> **Directions**: The word "yamagata" marks the lines to find; copy every such line from the data below.

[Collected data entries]
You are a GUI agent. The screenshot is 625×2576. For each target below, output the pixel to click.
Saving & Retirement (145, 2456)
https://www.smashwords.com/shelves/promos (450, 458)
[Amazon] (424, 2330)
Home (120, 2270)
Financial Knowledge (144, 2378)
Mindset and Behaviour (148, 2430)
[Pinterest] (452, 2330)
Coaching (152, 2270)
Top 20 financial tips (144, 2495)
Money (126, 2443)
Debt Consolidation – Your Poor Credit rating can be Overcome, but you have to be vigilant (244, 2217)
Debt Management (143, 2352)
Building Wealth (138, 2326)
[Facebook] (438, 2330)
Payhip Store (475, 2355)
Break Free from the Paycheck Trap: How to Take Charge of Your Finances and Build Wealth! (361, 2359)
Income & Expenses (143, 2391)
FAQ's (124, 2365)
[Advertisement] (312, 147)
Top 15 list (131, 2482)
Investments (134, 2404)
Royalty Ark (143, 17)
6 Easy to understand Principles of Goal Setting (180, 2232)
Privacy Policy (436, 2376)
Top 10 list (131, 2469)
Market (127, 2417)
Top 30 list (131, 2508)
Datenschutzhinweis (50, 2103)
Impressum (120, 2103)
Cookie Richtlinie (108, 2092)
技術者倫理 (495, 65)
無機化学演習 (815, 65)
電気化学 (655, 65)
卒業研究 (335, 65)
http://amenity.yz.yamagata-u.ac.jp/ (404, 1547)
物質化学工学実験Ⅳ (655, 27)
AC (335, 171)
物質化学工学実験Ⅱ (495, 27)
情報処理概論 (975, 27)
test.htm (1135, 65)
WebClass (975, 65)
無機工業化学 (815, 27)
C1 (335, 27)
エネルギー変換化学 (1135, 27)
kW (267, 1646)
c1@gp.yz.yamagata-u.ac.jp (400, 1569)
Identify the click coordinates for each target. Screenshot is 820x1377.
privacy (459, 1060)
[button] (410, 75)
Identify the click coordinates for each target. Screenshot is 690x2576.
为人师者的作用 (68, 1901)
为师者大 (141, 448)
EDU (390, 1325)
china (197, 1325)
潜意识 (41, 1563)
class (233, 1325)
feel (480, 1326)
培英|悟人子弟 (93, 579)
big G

> **Solution for this task**:
http://amenity.yz.yamagata-u.ac.jp/ (404, 1547)
c1@gp.yz.yamagata-u.ac.jp (400, 1569)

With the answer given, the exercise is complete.